Cosa fare.
Inserisci in una tabella Markdown le righe che vanno dall'inizio fino alla riga con "Image resolution: width=1080", compresa, tralasciando quelle vuote. La tabella deve avere due colonne, "Numero" con il numero progressivo e "Riga" con il testo della riga.

Materiale da elaborare.

======

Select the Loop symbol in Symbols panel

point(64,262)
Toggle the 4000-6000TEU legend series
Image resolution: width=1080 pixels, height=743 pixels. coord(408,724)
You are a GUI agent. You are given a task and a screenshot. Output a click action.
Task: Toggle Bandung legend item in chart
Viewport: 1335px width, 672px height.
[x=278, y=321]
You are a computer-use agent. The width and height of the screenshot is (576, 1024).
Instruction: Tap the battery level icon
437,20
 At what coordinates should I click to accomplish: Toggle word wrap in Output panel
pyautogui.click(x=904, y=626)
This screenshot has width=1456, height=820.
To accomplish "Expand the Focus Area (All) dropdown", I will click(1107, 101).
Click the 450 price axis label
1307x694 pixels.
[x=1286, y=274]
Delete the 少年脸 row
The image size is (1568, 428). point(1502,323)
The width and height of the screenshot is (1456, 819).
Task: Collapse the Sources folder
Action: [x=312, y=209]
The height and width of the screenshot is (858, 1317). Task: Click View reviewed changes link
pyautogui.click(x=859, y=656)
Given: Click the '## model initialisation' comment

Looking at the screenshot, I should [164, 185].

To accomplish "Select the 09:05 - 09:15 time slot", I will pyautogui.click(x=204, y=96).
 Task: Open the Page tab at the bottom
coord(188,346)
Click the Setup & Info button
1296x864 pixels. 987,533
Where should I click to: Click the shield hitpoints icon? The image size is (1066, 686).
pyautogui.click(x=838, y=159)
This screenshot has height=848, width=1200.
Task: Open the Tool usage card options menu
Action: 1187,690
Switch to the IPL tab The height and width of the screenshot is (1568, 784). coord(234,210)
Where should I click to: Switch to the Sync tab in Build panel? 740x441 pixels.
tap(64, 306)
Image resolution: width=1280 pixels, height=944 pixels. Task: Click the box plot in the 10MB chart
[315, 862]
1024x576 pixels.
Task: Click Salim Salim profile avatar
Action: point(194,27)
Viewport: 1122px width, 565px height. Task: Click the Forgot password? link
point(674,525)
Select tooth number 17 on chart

======

Risposta.
| Numero | Riga |
|---|---|
| 1 | Select the Loop symbol in Symbols panel |
| 2 | point(64,262) |
| 3 | Toggle the 4000-6000TEU legend series |
| 4 | Image resolution: width=1080 pixels, height=743 pixels. coord(408,724) |